Quote the records below word for word, please, from the very first line through the one that contains "Task: Click the Remote Home icon", and nothing beyond it.

Provided entries Block Start

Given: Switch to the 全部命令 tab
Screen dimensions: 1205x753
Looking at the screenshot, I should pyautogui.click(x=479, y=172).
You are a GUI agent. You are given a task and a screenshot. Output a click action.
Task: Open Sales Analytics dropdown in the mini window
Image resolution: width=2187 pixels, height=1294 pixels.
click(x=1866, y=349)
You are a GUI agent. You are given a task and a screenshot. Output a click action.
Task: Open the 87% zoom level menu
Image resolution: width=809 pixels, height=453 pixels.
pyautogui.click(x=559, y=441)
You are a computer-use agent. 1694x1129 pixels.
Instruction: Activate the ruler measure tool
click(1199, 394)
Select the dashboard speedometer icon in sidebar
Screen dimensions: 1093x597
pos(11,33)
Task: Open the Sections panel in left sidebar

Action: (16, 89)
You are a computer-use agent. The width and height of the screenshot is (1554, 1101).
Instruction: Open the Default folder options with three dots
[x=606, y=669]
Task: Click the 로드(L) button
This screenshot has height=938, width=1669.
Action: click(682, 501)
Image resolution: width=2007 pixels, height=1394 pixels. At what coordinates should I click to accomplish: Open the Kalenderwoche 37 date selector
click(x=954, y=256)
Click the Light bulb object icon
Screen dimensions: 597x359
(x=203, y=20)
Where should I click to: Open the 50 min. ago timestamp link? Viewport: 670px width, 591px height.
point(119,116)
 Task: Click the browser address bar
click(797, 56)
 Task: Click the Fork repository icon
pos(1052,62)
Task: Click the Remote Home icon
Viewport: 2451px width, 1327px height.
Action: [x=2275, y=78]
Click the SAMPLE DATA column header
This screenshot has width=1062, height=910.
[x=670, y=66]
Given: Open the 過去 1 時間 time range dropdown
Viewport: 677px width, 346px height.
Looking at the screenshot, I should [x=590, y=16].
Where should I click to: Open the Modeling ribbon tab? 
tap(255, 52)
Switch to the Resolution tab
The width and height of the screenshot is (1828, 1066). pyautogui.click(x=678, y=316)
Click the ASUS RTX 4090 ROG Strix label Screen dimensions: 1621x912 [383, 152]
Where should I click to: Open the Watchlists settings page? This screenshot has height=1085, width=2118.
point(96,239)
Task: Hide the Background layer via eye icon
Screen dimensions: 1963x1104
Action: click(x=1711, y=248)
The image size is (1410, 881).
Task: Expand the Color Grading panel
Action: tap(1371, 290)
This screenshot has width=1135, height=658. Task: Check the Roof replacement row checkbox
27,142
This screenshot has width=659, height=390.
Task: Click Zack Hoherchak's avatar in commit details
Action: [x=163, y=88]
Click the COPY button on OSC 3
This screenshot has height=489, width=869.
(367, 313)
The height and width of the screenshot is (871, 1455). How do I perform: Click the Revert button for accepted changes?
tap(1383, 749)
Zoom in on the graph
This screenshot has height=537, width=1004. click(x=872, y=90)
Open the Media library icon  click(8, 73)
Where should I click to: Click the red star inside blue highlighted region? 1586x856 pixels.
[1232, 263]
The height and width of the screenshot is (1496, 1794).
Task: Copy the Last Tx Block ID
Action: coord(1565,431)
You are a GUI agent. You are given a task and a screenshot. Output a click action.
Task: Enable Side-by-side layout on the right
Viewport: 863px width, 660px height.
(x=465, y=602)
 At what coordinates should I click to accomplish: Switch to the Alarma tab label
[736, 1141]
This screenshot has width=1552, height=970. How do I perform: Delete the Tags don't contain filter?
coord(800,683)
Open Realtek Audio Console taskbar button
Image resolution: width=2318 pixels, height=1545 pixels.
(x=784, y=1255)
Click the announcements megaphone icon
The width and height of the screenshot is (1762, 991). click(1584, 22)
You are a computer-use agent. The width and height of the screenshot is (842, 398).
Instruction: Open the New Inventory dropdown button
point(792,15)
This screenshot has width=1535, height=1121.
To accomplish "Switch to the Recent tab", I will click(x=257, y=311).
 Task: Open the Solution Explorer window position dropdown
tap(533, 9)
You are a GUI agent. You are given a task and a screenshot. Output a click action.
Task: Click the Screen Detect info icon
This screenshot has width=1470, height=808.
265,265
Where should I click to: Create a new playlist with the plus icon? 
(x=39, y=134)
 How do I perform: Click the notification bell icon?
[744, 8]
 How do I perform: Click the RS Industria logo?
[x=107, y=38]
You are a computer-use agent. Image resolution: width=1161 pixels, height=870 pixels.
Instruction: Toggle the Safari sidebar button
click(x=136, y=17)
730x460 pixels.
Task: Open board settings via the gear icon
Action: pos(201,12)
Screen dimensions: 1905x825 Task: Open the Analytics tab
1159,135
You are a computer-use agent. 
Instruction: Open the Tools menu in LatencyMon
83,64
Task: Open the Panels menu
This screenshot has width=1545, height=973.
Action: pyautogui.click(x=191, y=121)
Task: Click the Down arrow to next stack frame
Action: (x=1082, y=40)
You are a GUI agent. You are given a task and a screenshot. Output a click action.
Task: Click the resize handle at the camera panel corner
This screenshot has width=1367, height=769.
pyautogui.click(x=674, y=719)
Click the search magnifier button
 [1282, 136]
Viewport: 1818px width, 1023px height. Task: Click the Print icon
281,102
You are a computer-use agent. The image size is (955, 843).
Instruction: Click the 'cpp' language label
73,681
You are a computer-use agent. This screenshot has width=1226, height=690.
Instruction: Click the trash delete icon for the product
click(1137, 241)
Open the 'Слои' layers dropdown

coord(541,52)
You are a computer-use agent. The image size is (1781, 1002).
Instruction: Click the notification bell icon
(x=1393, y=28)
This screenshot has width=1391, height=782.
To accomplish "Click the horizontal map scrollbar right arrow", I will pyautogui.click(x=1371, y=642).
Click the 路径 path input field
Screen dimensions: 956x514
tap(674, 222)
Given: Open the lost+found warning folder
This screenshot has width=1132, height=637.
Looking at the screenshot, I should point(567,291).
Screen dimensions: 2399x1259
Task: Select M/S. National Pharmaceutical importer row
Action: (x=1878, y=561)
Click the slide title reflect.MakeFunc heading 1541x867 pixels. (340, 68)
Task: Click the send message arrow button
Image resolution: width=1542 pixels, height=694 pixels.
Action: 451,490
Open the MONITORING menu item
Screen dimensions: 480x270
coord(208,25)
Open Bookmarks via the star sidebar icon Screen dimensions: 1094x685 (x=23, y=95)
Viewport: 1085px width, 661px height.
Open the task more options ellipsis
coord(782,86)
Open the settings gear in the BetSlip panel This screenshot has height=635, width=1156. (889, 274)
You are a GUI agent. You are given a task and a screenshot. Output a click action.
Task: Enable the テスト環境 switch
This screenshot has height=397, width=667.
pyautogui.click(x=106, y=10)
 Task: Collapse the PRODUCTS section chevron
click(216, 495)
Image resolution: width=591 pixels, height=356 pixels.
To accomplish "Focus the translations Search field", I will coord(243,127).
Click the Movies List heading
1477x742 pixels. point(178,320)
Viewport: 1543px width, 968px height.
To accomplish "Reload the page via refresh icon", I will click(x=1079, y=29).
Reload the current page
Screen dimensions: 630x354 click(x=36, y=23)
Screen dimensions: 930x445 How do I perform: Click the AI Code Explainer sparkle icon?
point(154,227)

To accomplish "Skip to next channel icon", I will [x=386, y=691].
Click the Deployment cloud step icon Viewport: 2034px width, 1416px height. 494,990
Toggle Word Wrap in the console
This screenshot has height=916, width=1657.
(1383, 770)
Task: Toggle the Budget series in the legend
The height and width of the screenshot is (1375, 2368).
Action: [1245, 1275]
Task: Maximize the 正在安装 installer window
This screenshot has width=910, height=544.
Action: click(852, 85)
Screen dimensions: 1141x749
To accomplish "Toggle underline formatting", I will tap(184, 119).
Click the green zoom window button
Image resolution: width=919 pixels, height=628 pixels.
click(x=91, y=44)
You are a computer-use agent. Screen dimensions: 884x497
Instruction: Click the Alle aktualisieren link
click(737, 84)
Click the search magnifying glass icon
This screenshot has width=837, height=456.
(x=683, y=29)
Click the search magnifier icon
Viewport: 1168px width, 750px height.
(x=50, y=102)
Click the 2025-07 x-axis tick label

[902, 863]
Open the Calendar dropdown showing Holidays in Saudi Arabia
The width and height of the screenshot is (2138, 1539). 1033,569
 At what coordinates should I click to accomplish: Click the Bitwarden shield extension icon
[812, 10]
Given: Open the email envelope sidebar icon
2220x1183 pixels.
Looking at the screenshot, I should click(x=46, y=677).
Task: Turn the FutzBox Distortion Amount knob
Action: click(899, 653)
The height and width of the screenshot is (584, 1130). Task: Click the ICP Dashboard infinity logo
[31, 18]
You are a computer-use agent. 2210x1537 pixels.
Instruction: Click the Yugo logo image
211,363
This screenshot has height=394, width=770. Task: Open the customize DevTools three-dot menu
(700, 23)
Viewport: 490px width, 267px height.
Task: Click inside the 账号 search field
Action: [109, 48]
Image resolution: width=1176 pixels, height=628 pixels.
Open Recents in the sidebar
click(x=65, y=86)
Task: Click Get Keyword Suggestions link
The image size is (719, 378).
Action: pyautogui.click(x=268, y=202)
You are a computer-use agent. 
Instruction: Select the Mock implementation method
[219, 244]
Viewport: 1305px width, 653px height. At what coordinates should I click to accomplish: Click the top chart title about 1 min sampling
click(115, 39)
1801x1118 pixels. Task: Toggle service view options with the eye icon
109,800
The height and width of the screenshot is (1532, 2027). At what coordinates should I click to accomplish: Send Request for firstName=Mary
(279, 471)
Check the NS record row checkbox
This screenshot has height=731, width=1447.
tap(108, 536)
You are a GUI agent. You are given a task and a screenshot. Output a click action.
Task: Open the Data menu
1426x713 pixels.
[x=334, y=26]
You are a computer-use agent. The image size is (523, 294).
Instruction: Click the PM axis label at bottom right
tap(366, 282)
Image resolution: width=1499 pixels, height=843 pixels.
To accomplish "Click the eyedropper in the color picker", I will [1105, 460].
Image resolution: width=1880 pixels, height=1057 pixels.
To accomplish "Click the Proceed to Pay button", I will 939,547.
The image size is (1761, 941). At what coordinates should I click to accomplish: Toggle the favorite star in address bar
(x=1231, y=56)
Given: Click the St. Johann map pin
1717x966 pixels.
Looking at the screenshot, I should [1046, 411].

Provided entries Block End

Exercise response:
Given: Switch to the 全部命令 tab
Screen dimensions: 1205x753
Looking at the screenshot, I should pyautogui.click(x=479, y=172).
You are a GUI agent. You are given a task and a screenshot. Output a click action.
Task: Open Sales Analytics dropdown in the mini window
Image resolution: width=2187 pixels, height=1294 pixels.
click(x=1866, y=349)
You are a GUI agent. You are given a task and a screenshot. Output a click action.
Task: Open the 87% zoom level menu
Image resolution: width=809 pixels, height=453 pixels.
pyautogui.click(x=559, y=441)
You are a computer-use agent. 1694x1129 pixels.
Instruction: Activate the ruler measure tool
click(1199, 394)
Select the dashboard speedometer icon in sidebar
Screen dimensions: 1093x597
pos(11,33)
Task: Open the Sections panel in left sidebar

Action: (16, 89)
You are a computer-use agent. The width and height of the screenshot is (1554, 1101).
Instruction: Open the Default folder options with three dots
[x=606, y=669]
Task: Click the 로드(L) button
This screenshot has height=938, width=1669.
Action: click(682, 501)
Image resolution: width=2007 pixels, height=1394 pixels. At what coordinates should I click to accomplish: Open the Kalenderwoche 37 date selector
click(x=954, y=256)
Click the Light bulb object icon
Screen dimensions: 597x359
(x=203, y=20)
Where should I click to: Open the 50 min. ago timestamp link? Viewport: 670px width, 591px height.
point(119,116)
 Task: Click the browser address bar
click(797, 56)
 Task: Click the Fork repository icon
pos(1052,62)
Task: Click the Remote Home icon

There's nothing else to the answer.